• _TEXTAUSZUG_
++++++
Lange habe ich meine Freundin nicht gesehen! Ich ging auf sie zu. Als sie mich erblickte, machte sie einige Schritte rückwärts. Haben wir jetzt schon drei Babyelefanten Abstand? „Wie geht es dir?“, rufe ich ihr zu.
Sie macht noch einen Schritt zurück und zieht ihre Maske bis an den Rand ihrer Augenlider hoch: „Meiner Mutter geht es nicht gut; sie vermisst meine Besuche und meine Umarmungen. Sie will nicht verstehen, dass ich meine wöchentlichen Besuche jetzt drastisch einschränken muss. Sie besteht darauf, selbst zwischen Angst und Entbehrung zu entscheiden. Ich kann ihr das nicht geben, ich habe Angst schuldig zu werden, wenn sie Corona bekommt.“
Was sollte ich ihr antworten? Zur Liebe gehört, dass der andere seine Verantwortung und seine Entscheidungen behält. Mit unzähligen Masken kämpft die Angst gegen die Bedürfnisse des Selbst.
++++++
• _ZU PRÜFENDE DATENSÄTZE_
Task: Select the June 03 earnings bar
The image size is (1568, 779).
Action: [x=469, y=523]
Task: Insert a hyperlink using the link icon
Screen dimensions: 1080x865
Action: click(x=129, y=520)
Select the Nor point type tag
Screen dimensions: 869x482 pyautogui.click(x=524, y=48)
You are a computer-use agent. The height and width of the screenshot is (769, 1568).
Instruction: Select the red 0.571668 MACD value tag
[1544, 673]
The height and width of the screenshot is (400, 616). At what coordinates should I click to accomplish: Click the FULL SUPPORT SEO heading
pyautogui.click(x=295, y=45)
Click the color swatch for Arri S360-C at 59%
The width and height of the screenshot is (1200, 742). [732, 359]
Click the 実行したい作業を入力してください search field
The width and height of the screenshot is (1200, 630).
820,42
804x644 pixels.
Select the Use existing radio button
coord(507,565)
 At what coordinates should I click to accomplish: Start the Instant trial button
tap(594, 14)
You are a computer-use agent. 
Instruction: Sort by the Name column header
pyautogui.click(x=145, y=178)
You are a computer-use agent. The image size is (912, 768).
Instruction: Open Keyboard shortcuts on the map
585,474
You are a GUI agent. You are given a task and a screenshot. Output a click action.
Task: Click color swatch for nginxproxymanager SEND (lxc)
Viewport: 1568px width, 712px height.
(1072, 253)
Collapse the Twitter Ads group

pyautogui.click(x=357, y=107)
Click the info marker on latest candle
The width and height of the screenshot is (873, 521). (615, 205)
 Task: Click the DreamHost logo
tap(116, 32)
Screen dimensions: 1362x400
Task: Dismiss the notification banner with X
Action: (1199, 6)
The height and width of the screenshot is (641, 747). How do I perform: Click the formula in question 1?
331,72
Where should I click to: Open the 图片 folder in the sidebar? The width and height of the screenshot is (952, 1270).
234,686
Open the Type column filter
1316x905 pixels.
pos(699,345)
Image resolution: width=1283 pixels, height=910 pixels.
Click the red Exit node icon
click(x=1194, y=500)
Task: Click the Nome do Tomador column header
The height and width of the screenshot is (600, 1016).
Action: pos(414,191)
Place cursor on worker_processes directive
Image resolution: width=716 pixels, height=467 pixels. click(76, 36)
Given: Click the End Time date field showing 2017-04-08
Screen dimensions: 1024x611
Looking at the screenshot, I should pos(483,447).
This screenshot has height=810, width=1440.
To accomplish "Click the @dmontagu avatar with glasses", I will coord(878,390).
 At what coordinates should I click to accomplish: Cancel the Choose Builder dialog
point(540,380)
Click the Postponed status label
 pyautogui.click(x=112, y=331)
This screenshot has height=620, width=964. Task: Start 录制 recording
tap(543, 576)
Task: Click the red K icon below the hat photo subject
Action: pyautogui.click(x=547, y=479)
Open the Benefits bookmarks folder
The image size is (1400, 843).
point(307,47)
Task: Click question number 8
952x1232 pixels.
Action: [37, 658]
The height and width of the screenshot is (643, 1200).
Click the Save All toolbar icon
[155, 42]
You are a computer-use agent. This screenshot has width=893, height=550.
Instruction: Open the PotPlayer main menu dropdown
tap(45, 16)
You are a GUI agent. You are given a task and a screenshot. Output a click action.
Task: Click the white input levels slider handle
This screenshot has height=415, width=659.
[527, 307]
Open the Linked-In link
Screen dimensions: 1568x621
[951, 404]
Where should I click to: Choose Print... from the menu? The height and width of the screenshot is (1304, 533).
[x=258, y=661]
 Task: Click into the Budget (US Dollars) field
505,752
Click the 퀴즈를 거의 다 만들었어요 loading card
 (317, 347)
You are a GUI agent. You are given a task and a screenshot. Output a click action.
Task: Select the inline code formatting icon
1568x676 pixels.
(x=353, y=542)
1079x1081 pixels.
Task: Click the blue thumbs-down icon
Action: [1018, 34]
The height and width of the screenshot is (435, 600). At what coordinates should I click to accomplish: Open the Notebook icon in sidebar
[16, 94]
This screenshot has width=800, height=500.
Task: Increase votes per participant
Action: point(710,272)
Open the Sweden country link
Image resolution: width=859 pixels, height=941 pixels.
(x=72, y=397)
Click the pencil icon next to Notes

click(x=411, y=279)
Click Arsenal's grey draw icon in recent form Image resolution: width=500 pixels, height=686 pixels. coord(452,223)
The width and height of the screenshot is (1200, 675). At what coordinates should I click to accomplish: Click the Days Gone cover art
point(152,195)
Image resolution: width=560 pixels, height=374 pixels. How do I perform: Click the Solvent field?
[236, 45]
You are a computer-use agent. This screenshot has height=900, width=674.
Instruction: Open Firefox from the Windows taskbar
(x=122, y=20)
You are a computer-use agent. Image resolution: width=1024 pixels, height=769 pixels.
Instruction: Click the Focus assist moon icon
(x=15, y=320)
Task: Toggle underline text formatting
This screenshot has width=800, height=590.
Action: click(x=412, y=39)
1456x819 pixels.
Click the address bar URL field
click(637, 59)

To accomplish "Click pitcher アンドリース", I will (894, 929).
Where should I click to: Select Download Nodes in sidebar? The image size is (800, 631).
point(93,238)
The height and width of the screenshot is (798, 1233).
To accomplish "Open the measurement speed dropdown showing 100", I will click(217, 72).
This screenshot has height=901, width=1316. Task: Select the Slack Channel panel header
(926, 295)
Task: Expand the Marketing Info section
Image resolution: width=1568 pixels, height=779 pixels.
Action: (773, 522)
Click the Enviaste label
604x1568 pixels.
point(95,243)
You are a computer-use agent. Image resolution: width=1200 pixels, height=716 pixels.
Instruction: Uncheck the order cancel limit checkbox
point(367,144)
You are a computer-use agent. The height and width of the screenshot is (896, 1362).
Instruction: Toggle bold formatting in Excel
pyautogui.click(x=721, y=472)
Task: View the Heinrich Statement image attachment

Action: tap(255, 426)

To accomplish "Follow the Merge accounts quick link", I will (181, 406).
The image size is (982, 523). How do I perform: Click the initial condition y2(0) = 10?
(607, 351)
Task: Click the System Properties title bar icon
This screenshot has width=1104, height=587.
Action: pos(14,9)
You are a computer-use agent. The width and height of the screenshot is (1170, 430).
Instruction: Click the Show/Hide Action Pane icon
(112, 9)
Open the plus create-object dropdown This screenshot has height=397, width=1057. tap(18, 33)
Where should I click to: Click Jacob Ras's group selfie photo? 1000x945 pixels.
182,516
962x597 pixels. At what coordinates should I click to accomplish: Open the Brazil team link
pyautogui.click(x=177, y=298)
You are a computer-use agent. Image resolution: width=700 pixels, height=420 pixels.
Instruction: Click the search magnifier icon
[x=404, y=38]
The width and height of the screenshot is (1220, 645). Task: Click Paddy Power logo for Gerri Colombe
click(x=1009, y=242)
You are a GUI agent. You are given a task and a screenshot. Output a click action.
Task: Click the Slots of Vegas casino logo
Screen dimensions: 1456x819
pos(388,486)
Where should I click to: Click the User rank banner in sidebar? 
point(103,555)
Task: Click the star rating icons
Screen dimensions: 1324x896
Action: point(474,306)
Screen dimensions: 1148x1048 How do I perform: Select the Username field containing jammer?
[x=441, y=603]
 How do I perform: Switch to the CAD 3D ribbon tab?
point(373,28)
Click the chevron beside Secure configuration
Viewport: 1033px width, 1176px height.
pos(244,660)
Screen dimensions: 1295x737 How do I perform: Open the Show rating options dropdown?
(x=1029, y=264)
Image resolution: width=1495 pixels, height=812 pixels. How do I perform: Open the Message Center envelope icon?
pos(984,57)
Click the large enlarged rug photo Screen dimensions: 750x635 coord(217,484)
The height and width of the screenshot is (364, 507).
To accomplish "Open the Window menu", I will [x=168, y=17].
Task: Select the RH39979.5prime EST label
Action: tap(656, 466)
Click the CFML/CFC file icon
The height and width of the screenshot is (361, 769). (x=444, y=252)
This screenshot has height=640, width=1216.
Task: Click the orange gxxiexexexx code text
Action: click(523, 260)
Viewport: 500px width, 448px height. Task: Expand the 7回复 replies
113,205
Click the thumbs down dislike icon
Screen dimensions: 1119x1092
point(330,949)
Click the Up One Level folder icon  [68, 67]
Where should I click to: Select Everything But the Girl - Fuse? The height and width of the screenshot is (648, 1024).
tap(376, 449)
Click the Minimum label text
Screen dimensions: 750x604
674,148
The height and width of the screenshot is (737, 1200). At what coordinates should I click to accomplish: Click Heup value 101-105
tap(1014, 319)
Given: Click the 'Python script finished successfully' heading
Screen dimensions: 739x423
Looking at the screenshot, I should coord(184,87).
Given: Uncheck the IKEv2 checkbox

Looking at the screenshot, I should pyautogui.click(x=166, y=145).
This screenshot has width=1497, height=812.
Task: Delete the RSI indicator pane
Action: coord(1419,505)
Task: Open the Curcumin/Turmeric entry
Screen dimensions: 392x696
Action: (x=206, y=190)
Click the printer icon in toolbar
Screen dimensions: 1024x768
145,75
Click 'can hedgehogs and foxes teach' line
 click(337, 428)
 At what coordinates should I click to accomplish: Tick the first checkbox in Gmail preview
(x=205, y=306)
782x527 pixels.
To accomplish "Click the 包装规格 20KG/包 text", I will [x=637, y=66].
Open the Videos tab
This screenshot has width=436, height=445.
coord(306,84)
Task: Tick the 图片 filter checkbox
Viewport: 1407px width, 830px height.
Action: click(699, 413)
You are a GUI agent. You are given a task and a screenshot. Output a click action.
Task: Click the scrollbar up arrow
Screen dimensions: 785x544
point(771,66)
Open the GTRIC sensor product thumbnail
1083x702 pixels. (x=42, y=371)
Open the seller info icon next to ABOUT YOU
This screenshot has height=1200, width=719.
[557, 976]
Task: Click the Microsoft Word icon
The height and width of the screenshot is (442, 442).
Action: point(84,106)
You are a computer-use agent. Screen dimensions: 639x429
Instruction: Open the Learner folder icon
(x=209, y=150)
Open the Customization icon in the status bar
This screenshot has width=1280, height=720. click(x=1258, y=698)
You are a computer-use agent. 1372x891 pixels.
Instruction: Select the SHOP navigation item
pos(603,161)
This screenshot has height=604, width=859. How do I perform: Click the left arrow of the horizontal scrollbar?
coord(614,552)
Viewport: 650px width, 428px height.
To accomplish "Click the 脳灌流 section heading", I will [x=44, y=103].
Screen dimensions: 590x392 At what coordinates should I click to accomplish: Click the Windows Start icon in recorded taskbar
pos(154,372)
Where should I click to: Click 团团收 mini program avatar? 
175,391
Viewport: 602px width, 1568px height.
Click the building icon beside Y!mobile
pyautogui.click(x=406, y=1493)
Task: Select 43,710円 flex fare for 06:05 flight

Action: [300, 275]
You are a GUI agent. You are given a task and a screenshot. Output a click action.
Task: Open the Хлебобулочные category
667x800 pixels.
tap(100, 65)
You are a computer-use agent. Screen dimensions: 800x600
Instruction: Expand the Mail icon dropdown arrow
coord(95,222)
++++++
• _AUFGABEN ZUM TEXT_
1. Schreiben Sie den Teil des Textauszugs wortgetreu ab, der mit den Worten „Lange habe ich“ beginnt und mit „ich ihr zu.“ endet.
2. Was vermisst die Mutter der Freundin laut Textauszug?
Die Datensätze sind eigenständiges Material und gehören nicht zum Textauszug.

• _LÖSUNGEN_
1.
Lange habe ich meine Freundin nicht gesehen! Ich ging auf sie zu. Als sie mich erblickte, machte sie einige Schritte rückwärts. Haben wir jetzt schon drei Babyelefanten Abstand? „Wie geht es dir?“, rufe ich ihr zu.

2. Die Besuche und Umarmungen ihrer Tochter.